Protons 1–3 were largely identical craft massing 12200 kg, with scientific packages developed under the supervision of Academician Sergey Nikolayevich Vernov of Moscow State University's Scientific-Research Institute of Nuclear Physics. Experiments included a gamma-ray telescope, a scintillator telescope, and proportional counters. The counters were able to determine the total energy of each super-high energy cosmic particle individually, a capability no prior satellite had possessed. Though the equipment had been developed eight years earlier (by Professor N. L. Grigorov), the UR-500 was the first booster powerful enough to orbit a satellite carrying the sensitive particle counter. The counters could measure cosmic rays with energy levels up to 100 million eV.
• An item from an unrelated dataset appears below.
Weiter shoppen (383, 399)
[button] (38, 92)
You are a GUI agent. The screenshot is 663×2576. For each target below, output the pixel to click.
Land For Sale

Proton 3 also was equipped with a gas-Cerenkov-scintillator telescope to attempt to detect the newly postulated fundamental particle, the quark. The entire experiment package massed 4000 kg and was composed of metal, plastic, and paraffin blocks.

Telemetry was relayed via a 19.910 MHz beacon. Four solar panels powered the crafts, which were cooled by heat exchangers. The Protons were spin-stabilized, their attitude controlled by jet and an on-board dampener. Satellite systems were controlled by an internal computer.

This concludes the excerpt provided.